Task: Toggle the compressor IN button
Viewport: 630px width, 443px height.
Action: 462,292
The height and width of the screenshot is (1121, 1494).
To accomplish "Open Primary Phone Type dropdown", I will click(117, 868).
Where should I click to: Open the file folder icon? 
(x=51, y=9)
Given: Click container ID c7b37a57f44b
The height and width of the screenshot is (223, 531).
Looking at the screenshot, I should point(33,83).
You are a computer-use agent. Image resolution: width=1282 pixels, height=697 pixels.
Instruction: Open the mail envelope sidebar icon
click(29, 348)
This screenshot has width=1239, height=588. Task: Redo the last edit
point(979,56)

※

◆ SHORT TASK:
Convert the records above into a Markdown table with the columns Row and Line. Give each non-blank line its own numbered row.

◆ RESULT FOR THIS EXERCISE:
| Row | Line |
|---|---|
| 1 | Task: Toggle the compressor IN button |
| 2 | Viewport: 630px width, 443px height. |
| 3 | Action: 462,292 |
| 4 | The height and width of the screenshot is (1121, 1494). |
| 5 | To accomplish "Open Primary Phone Type dropdown", I will click(117, 868). |
| 6 | Where should I click to: Open the file folder icon?  |
| 7 | (x=51, y=9) |
| 8 | Given: Click container ID c7b37a57f44b |
| 9 | The height and width of the screenshot is (223, 531). |
| 10 | Looking at the screenshot, I should point(33,83). |
| 11 | You are a computer-use agent. Image resolution: width=1282 pixels, height=697 pixels. |
| 12 | Instruction: Open the mail envelope sidebar icon |
| 13 | click(29, 348) |
| 14 | This screenshot has width=1239, height=588. Task: Redo the last edit |
| 15 | point(979,56) |